## [Assignment]
Report every line of the data where the string "agent" appears.

Records from a collection
━━━━
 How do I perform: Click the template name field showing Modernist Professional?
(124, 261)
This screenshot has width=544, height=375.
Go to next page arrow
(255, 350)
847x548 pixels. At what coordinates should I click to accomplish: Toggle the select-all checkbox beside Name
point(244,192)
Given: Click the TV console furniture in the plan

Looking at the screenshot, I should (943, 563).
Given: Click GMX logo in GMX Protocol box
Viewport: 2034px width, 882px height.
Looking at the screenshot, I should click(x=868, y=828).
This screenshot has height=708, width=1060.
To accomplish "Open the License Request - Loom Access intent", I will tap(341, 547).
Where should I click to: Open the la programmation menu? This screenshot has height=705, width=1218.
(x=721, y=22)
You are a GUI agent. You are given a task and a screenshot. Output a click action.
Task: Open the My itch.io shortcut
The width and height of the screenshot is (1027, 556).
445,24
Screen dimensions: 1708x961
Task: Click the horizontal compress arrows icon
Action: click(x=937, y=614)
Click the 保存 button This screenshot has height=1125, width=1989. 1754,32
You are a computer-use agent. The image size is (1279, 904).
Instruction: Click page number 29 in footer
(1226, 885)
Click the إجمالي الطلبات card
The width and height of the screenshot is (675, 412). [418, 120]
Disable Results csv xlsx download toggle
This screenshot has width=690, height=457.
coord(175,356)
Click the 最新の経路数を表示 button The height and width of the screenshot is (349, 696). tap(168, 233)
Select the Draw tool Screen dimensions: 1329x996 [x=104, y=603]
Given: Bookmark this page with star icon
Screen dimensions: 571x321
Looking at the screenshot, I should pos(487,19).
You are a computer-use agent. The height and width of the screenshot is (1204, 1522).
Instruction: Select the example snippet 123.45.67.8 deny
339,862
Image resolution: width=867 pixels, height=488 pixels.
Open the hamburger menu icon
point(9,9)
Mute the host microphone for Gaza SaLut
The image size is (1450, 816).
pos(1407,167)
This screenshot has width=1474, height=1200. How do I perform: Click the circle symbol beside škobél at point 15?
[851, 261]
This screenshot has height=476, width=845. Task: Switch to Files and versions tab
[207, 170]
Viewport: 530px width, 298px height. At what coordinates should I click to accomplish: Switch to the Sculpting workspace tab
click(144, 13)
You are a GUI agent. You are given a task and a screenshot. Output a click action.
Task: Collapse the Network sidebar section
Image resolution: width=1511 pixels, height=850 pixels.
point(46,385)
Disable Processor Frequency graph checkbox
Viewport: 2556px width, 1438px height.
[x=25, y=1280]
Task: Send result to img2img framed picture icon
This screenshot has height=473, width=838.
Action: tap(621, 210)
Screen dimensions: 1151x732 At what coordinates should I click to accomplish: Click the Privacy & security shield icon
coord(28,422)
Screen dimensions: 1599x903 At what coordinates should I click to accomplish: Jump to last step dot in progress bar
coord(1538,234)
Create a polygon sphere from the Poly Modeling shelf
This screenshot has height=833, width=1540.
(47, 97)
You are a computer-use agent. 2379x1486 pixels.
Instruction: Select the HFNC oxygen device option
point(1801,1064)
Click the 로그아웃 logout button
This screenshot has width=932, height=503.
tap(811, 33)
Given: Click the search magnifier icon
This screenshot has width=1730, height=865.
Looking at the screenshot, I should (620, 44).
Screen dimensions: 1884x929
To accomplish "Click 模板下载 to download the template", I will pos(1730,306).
━━━━
## [Response to this task]
You are a GUI agent. You are given a task and a screenshot. Output a click action.
You are a computer-use agent. The image size is (1279, 904).
You are a computer-use agent. The height and width of the screenshot is (1204, 1522).
You are a GUI agent. You are given a task and a screenshot. Output a click action.
You are a computer-use agent. 2379x1486 pixels.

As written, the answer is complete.